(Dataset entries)

════════════════

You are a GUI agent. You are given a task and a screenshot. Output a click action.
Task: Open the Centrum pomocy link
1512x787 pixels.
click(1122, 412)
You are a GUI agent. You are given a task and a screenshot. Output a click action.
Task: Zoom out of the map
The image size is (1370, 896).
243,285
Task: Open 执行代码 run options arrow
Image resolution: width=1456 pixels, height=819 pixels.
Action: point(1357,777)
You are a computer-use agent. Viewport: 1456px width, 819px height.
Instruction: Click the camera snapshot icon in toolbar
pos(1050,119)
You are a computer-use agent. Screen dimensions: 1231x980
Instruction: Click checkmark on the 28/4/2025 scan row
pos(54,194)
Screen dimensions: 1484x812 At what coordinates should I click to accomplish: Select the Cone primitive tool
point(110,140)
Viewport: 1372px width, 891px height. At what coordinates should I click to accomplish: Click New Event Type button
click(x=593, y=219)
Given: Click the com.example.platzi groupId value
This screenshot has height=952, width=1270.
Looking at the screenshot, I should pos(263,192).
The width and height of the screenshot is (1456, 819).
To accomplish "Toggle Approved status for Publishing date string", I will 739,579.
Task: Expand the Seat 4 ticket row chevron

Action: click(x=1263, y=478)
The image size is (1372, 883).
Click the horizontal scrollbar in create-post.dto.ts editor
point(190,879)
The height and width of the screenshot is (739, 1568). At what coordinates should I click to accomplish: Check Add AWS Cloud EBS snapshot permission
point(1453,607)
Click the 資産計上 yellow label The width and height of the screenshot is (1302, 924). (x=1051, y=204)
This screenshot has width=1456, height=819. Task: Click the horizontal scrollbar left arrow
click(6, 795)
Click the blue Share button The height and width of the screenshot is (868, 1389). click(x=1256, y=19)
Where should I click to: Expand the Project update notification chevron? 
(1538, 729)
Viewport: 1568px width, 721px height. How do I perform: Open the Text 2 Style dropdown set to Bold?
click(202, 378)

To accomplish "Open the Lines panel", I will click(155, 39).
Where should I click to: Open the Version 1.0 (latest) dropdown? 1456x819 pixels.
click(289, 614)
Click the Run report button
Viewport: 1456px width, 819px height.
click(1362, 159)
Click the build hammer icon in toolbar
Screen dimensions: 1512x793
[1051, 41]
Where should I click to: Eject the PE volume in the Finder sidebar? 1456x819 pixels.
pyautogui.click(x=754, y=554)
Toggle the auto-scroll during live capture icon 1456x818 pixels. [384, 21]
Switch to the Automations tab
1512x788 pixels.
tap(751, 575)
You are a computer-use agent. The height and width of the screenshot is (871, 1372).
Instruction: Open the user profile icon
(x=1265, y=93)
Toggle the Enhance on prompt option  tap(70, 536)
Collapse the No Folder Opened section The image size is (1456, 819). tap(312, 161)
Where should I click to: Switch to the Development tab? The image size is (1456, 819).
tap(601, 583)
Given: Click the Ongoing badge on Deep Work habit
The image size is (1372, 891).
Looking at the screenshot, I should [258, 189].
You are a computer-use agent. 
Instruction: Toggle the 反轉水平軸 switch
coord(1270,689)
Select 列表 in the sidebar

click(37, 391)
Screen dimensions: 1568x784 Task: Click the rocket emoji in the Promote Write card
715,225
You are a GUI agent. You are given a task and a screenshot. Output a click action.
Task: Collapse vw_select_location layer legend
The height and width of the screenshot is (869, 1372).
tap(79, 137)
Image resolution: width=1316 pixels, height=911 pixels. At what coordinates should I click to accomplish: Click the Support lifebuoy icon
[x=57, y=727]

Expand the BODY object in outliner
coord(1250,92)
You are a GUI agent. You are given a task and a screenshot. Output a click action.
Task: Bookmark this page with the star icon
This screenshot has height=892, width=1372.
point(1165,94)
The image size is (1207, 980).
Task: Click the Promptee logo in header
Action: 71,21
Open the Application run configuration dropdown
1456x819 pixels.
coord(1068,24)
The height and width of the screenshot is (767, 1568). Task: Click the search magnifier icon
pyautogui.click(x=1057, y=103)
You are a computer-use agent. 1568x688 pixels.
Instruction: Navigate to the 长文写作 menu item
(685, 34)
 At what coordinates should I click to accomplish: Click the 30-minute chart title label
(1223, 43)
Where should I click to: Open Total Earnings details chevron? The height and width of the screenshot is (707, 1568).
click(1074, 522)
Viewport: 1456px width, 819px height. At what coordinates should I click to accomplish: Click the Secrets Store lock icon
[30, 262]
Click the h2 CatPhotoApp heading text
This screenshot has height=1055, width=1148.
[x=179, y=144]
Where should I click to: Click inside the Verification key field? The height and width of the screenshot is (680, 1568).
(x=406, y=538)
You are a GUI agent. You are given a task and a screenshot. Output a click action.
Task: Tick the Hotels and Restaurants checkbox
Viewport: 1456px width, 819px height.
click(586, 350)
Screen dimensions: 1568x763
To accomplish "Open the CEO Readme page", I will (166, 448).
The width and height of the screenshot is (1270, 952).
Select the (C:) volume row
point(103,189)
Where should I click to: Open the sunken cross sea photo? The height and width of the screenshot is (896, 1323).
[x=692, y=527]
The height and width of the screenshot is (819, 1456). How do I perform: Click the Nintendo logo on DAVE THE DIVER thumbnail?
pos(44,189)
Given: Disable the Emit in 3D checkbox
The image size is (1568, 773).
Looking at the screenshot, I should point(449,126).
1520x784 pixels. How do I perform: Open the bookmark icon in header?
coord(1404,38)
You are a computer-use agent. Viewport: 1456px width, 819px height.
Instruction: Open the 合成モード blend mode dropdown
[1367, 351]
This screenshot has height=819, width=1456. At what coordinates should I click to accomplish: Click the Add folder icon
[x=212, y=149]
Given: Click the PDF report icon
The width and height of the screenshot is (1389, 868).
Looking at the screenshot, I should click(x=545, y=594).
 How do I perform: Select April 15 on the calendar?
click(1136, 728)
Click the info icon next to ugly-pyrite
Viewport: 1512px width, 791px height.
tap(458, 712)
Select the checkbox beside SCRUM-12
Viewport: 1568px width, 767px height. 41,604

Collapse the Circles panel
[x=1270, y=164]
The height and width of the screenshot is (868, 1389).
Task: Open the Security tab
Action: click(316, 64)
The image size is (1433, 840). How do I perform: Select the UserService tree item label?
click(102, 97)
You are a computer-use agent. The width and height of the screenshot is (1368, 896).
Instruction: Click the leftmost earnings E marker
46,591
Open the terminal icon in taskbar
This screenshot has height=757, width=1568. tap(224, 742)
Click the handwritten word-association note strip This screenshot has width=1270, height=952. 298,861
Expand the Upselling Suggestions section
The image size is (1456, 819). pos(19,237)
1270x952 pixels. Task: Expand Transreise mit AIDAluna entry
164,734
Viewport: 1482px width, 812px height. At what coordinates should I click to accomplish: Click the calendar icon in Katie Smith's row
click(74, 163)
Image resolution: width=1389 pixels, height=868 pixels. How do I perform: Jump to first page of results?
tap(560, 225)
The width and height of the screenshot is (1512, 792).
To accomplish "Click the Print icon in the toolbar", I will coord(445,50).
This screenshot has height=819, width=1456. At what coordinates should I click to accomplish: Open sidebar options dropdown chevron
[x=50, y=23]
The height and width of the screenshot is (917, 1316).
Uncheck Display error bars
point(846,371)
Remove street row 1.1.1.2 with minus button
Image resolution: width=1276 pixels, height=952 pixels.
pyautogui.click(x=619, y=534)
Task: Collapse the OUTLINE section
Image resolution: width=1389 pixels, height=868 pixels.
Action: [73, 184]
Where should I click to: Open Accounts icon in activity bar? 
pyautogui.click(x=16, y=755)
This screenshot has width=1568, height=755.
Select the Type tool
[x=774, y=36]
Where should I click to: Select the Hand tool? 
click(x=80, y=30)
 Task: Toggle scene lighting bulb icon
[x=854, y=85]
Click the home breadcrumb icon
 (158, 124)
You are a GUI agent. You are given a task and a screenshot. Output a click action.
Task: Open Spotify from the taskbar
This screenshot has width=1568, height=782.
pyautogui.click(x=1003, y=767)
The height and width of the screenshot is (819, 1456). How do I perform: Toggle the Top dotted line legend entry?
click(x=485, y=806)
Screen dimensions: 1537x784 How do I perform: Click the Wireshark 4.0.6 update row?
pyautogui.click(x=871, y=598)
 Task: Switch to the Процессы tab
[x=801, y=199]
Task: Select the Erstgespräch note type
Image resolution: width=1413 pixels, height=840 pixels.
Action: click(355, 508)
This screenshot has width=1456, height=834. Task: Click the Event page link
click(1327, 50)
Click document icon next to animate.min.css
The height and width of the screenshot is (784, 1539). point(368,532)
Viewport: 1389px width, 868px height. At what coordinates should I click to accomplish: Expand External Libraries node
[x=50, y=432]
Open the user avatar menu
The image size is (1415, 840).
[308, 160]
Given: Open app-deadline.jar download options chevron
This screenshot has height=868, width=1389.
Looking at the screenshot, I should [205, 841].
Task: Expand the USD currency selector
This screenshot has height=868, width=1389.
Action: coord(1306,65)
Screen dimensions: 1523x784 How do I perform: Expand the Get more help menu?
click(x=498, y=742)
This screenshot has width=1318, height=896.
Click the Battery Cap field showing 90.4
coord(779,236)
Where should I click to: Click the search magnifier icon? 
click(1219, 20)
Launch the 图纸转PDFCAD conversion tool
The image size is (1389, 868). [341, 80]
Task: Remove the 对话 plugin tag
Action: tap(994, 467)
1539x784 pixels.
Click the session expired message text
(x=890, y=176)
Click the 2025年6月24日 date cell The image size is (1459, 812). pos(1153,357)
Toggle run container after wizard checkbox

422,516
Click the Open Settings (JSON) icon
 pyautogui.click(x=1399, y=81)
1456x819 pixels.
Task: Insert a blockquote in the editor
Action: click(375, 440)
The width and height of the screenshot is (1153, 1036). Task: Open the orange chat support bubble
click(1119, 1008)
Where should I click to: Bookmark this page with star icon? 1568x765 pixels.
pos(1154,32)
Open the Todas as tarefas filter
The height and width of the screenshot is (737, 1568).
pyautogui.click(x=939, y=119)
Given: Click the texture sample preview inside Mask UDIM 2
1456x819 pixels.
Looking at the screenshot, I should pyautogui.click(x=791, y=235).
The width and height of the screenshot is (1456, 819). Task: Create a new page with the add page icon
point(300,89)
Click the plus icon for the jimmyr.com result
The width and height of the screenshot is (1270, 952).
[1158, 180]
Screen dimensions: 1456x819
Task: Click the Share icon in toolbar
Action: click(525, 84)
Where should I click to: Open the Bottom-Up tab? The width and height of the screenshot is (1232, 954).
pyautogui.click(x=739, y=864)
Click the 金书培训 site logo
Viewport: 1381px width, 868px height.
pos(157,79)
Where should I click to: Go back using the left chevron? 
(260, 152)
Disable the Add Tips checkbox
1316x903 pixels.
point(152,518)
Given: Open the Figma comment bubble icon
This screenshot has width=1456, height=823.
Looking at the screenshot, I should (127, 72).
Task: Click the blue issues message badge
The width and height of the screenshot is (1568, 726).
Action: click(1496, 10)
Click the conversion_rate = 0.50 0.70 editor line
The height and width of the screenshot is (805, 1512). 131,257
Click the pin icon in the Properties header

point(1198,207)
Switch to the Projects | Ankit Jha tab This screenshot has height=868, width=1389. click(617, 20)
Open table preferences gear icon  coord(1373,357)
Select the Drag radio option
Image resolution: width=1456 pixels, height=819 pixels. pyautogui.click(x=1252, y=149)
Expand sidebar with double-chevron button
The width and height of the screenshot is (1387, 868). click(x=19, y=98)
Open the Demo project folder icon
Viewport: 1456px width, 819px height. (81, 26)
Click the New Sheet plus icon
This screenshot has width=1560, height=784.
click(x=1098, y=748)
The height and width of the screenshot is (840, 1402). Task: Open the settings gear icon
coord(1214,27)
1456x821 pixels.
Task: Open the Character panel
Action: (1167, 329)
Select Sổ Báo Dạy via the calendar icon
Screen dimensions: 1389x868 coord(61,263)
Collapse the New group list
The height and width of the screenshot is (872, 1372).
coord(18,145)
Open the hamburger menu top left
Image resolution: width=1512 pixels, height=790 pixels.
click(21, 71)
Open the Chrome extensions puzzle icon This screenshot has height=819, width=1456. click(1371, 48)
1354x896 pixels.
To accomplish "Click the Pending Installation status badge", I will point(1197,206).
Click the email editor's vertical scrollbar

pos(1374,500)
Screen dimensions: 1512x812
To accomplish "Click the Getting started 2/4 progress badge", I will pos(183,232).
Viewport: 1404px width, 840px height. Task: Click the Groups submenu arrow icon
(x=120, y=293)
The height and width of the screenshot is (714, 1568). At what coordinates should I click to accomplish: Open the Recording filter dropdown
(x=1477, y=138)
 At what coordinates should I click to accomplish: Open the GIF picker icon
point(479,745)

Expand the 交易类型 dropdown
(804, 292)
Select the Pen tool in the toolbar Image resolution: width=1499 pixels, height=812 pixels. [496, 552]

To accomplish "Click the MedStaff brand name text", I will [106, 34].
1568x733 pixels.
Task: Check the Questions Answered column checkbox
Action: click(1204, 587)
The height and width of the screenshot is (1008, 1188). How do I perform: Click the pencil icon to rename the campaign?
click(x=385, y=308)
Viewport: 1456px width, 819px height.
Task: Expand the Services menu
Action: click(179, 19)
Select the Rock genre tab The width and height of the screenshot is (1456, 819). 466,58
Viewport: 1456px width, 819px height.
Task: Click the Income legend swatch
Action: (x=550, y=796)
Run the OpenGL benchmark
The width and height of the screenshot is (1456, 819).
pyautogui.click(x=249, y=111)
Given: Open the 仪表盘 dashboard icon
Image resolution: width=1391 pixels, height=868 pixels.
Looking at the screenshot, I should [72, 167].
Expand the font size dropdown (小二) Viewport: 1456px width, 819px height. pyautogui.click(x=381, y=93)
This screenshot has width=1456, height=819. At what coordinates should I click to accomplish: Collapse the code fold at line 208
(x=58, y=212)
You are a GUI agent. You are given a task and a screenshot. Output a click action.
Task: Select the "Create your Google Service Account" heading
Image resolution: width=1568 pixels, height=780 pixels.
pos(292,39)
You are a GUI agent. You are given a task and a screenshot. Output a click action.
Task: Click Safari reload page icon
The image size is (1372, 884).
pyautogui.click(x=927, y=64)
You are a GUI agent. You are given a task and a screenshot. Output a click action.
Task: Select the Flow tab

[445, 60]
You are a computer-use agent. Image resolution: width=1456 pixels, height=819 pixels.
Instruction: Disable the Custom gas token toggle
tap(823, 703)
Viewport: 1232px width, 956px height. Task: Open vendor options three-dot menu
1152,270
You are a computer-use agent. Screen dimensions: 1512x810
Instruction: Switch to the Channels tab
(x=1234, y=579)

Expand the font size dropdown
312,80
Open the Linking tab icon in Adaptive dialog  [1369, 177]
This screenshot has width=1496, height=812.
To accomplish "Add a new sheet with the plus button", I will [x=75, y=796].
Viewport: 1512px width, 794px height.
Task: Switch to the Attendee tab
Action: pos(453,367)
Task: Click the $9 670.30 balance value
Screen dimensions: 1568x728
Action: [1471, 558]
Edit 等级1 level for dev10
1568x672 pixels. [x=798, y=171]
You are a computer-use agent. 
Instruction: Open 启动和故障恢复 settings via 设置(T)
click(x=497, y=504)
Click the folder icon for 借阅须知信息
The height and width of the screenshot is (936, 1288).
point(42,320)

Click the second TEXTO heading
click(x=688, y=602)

════════════════

§ **Problem to work on**: When the line with "The width and height of the screenshot is (1512, 792)." is reached in the data above, begin copying, and stop after the line with "Remove street row 1.1.1.2 with minus button"; copy each line exactly, both ends included.

§ **Exercise output**:
The width and height of the screenshot is (1512, 792).
To accomplish "Click the Print icon in the toolbar", I will coord(445,50).
This screenshot has height=819, width=1456. At what coordinates should I click to accomplish: Open sidebar options dropdown chevron
[x=50, y=23]
The height and width of the screenshot is (917, 1316).
Uncheck Display error bars
point(846,371)
Remove street row 1.1.1.2 with minus button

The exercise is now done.